Кино за железным занавесом: что снимают в странах под санкциями

Автор фото: ТАСС

Практика введения экономических санкций против конкретных государств активно стала использоваться не так давно, с начала 1990–х. "ДП" решил разобраться, что происходит с искусством кино при введении жёстких внутренних ограничений и давлении на государство извне.

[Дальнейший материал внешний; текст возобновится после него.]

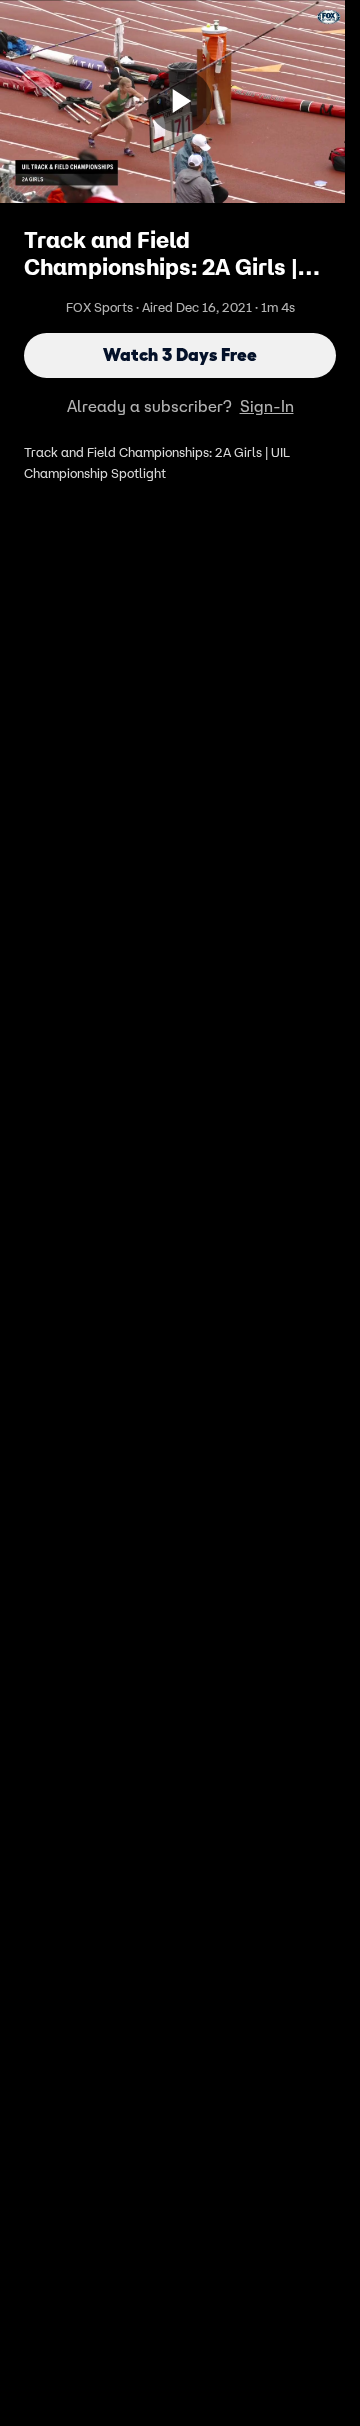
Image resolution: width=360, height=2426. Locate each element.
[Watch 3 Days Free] (180, 101)
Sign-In (267, 406)
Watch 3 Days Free (180, 355)
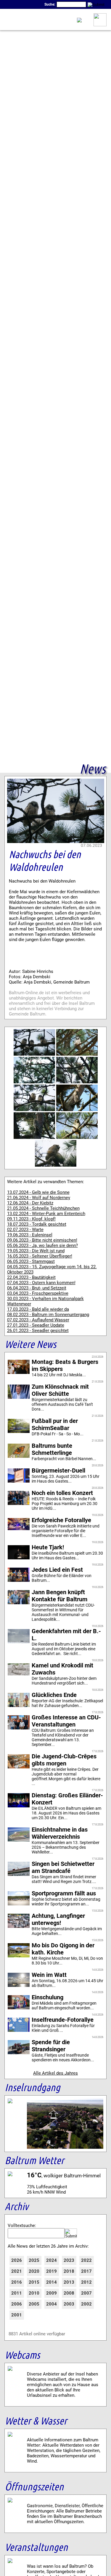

До последнего десятилетия ХХ века санкции как инструмент воздействия на другие страны применялся нечасто. В 1939 году в Испании к власти пришёл генерал Франсиско Франко Баламонде, и в стране установилась фашистская диктатура. Последующие действия нового режима распространялись на все сферы жизни, и кино, разумеется, исключением не стало.

Досанкционный период

Политика управления кинематографом предусматривала контроль производства фильма на всех уровнях, унифицирование художественной составляющей, уничтожение индивидуального взгляда, на выходе же получались идеологически стерильные кинокартины. Тем не менее после Второй мировой в испанском кинематографе возникла собственная "новая волна", наиболее заметными режиссёрами которой стали Луис Гарсия Берланга ("Добро пожаловать, мистер Маршалл", 1952), Хуан Антонио Бардем ("Смерть велосипедиста", 1955) и примкнувший к ним в конце 1950–х Карлос Саура ("Бродяги", 1959). Будучи оппозиционно настроенными к современной им власти, но не имея возможности открыто говорить о проблемах, постановщики использовали сложноустроенный язык символов и метафор.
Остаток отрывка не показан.